Introduction to the 19th century.


Romanticism to Fin-de-Siècle, Week 1


Background:


• The Industrial Revolution began in England in the late 18th century and quickly spread across Europe. It transformed economic and social relationships, offered an increasing number of cheaper consumer goods, and changed concepts of education.

• Urban culture replaced Agrarian culture as industrialisation and cities grew. Cities were the sites of new wealth and opportunity (factories and manufacturing potential).

• Modernity is characterised by increasing secularism and reduced religious authority. Religion was not abandoned but less attention was paid to it.

• Rise of the Bourgeoisie - The middle class audience had lot of money, made through industrialisation and manufacturing, and wanted to fill their houses with paintings. They did not want complex religious references; instead they wanted landscapes, genre scenes, and still lifes; and thus there was a progressive abandonment of traditional artistic genres. Artists embraced modernity and content and form were revolutionised. 

The Hierarchy of Genres: 

1.     History Painting was thought to be the highest form of painting as it was a culmination of all skills learned within the academy system. It contains in itself all the intellectual aspects of art. The paintings were usually large and intended for display in public places (e.g. churches, gallery walls etc.) The subject matter of History Painting included classical, mythological, literary and religious events throughout history. The highest title went to allegorical paintings, which carried symbolic messages about good and evil. These paintings often have a moral, and serve as a powerful tool of communicating. The principle of why history painting is so important = EXEMPLUM VIRTUTIS (An ennobling example or model of virtue). 

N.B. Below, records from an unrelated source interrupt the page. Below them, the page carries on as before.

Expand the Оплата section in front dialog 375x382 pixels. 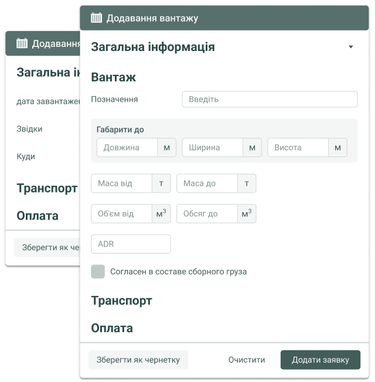click(x=112, y=328)
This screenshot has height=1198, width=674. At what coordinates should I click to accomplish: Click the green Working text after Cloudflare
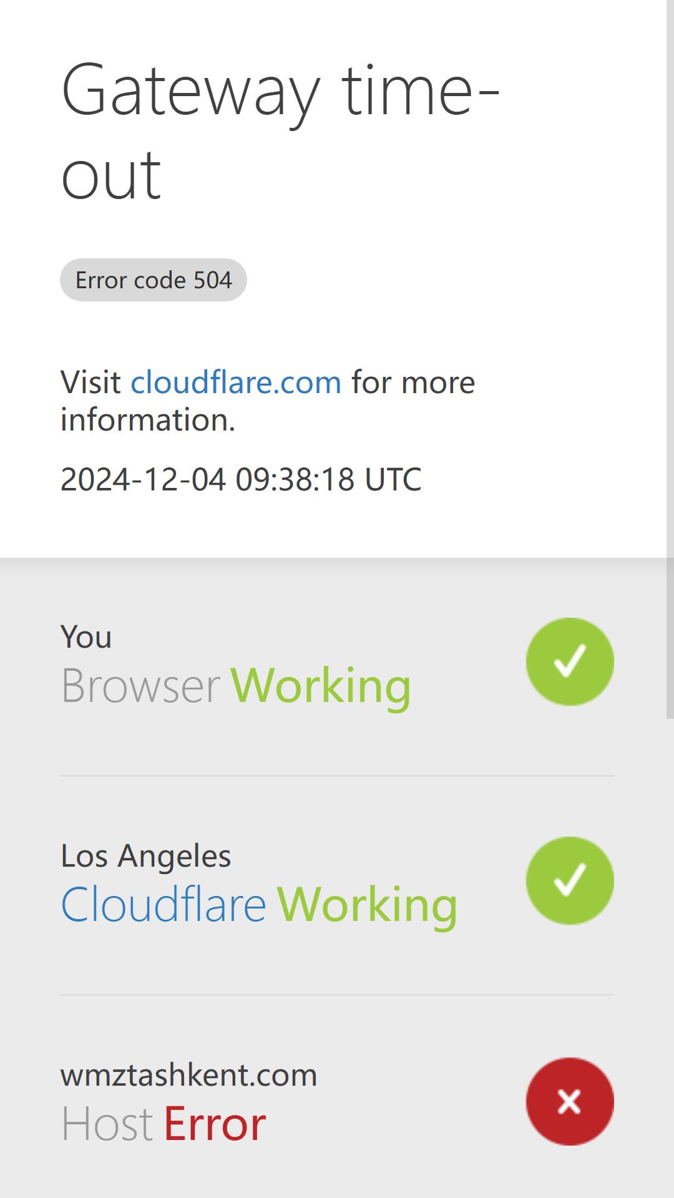(367, 905)
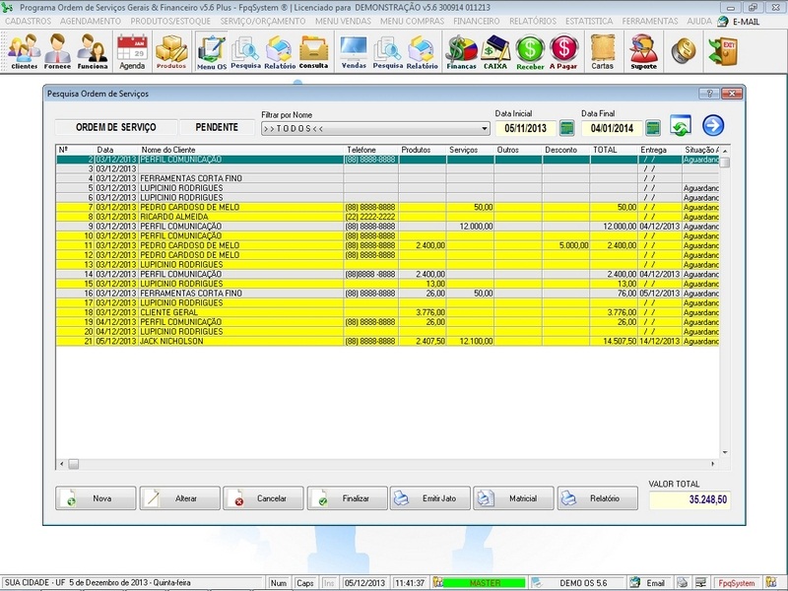Click the Produtos boxes icon
The width and height of the screenshot is (788, 591).
tap(171, 51)
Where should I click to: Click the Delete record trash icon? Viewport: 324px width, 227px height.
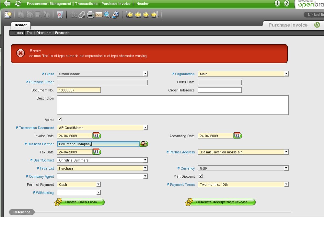click(60, 15)
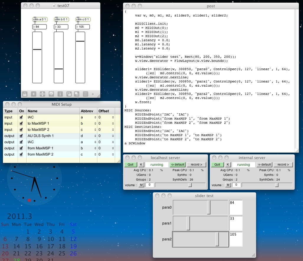
Task: Uncheck the 'to MaxMSP 1' input checkbox
Action: (x=21, y=123)
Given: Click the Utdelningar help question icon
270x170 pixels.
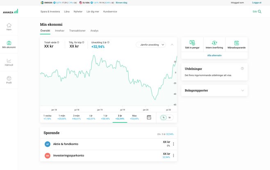Looking at the screenshot, I should (x=242, y=68).
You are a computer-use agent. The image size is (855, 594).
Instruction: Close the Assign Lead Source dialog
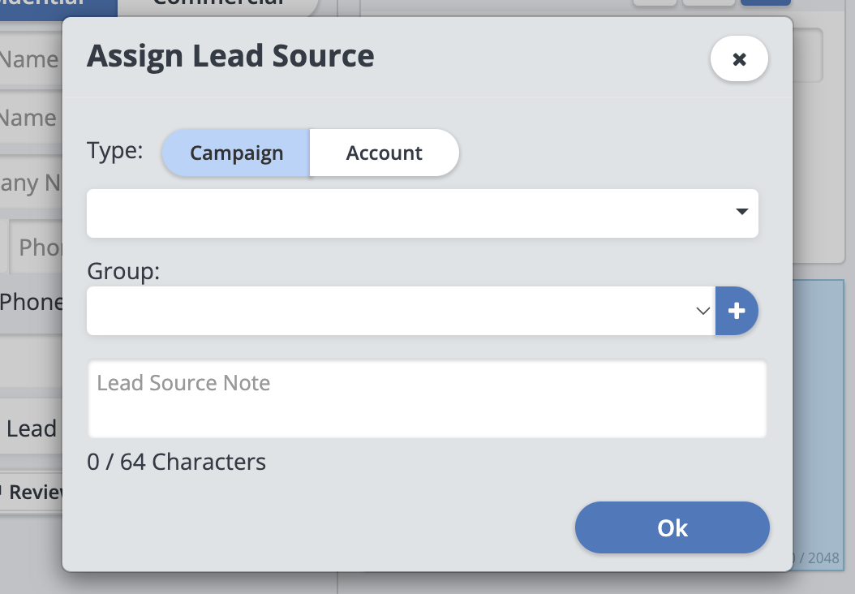pyautogui.click(x=739, y=59)
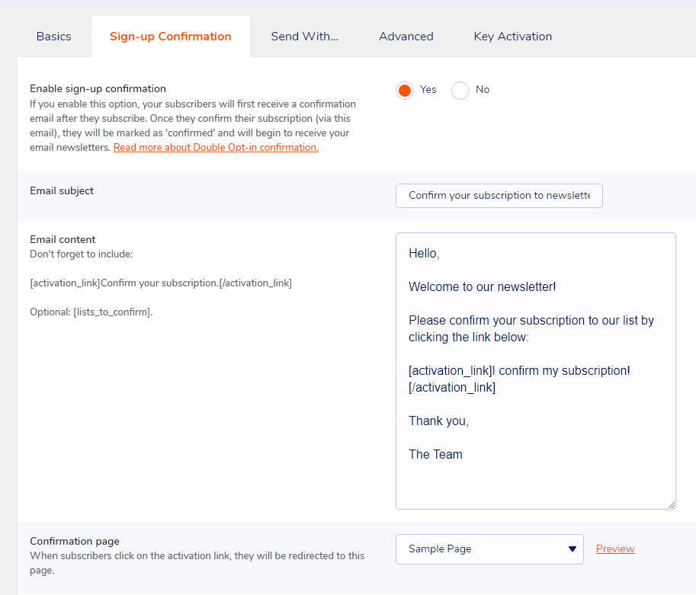Open the Double Opt-in confirmation link
The width and height of the screenshot is (696, 595).
[x=215, y=147]
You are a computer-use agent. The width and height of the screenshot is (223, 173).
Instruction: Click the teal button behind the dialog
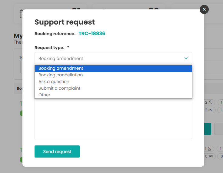tap(208, 129)
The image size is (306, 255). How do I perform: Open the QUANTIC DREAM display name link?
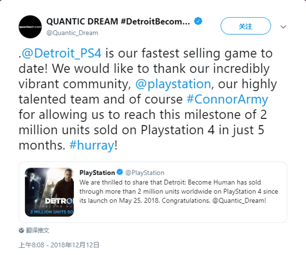coord(118,22)
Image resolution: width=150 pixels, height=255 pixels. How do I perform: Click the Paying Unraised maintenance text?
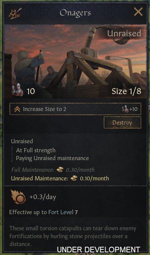click(x=52, y=158)
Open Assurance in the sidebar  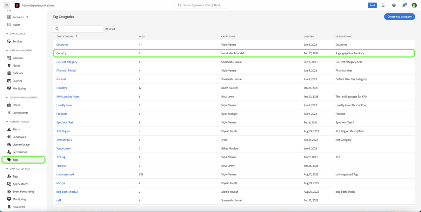19,207
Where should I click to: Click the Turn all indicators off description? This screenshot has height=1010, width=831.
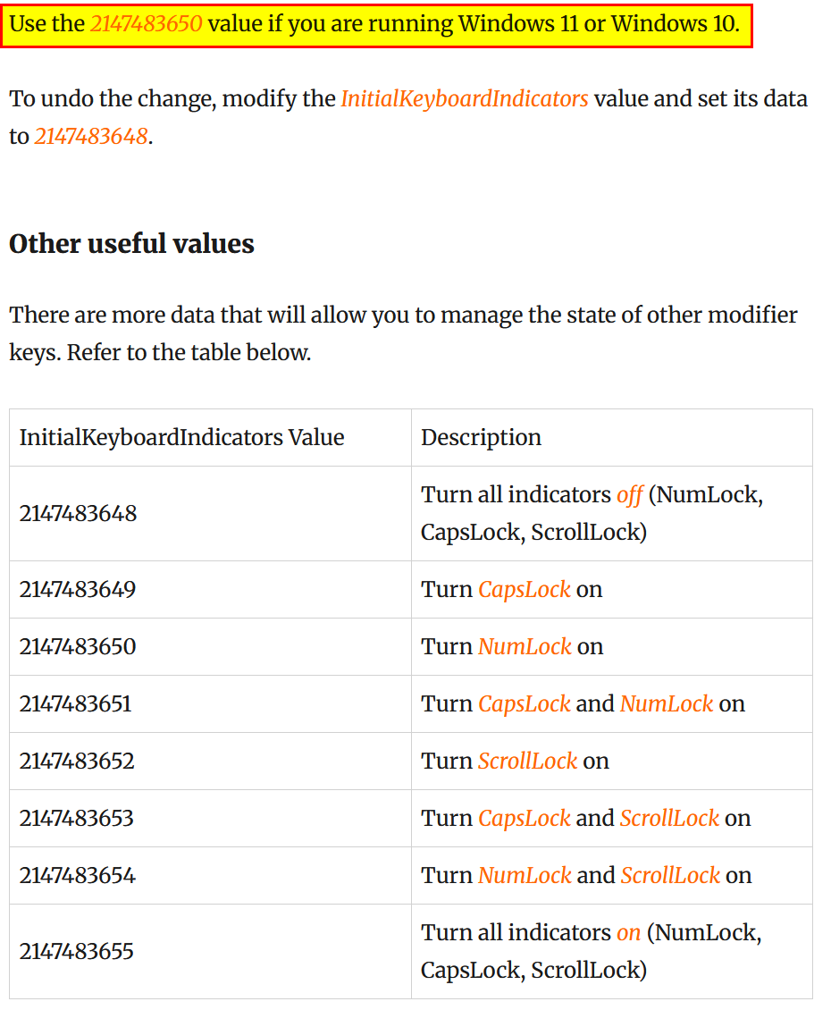pos(612,513)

David, The Oath of the Horatii, 1784, Louvre, Paris

Caravaggio, The Death of the Virgin, 1604-06, Louvre, Paris


2.     Portraiture was the second highest genre in the hierarchy. Portrait paintings could be small-scale or large, full-length portraits. These full-length portraits were often completed in the Grand Manner, which was composed of a classical pose designed to show the sitter as heroic.


Peter Paul Rubens, Marchesa Brigida Spinola Doria, 1606, National Gallery of Art, Washington DC


3.     Genre Paintings were scenes from everyday life. These paintings contained people, animals, interiors etc. there was not usually a moral to these paintings, they were a less intellectual form of painting.


Johannes Vermeer, The Milkmaid, c. 1658, Rijksmuseum, Amsterdam

Pieter de Hooch, The Mother, 1659-60, oil on canvas, Gemäldegalerie, Berlin 


4.     Landscape Painting requires no human figures and so are considered to require less technical ability to produce than the first three genres. Types of Landscape Paintings also include seascapes, waterscapes and cityscapes.

John Constable, The Hay Wain, 1821, National Gallery, London

J. M. W. Turner, Snow Storm: Hannibal and his Army Crossing the Alps, 1812, Tate, London


5.     Still Lifes are usually small-scale, affordable paintings. They contain no living objects, but are often a metaphor for life. Still Life paintings do not deploy as much skill as other genres.

Willem Claesz Heda, Banquet Piece with Mince Pie, 1635, National Gallery of Art, Washington 


----------------------------------------------------------------------------------------------------------------------


ROMANTICISM:     c. 1790 - 1850


  • Cultivation of feeling as opposed to constrained classicism.


  • Instead of depicting classical history, paintings told a feeling.


Caspar David Friedrich, Wanderer Above the Sea of Fog, 1818



Théodore Géricault, The Raft of the Medusa, 1819


REALISM:     c. 1850 - 1870


  • Rise of the working class.
  • Gustave Courbet was a very famous and influential artist in the 19th century. He painted secular moral paintings and was the inventor of Realism. His painting The Stone Breakers, shows the horror of the human condition, it’s subject is two workers in ripped clothes and dirtied hands etc. This style was the opposite of idealism and made a huge impact. Courbet was the first great modern artist.




William Bell Scott, Iron and Coal, 1855–60    



IMPRESSIONISM: c. 1870 - 1890


  • Developed by Monet and Degas.


  • This style was freer and quicker. An expression of the subject.
  • The medium was clearly expressed.
  • The perfection of the earlier periods was abandoned, no longer a slave of nature. 
  • Art now spoke it’s own language.
  • High and low life depicted.


  • New subject matter, e.g. Monet’s Gare Saint Lazare, a train station - a new type of landscape.



Claude Monet, Gare Saint Lazare, 1878


  •       Academic Art vs. Modern Art and the birth of the Avant-Garde. Classical nudes (of Gods and Goddesses) were accepted, but liberated nudes of courtesans were considered scandalous. These paintings were refused and received heavy criticism. Techniques as rough as the subject.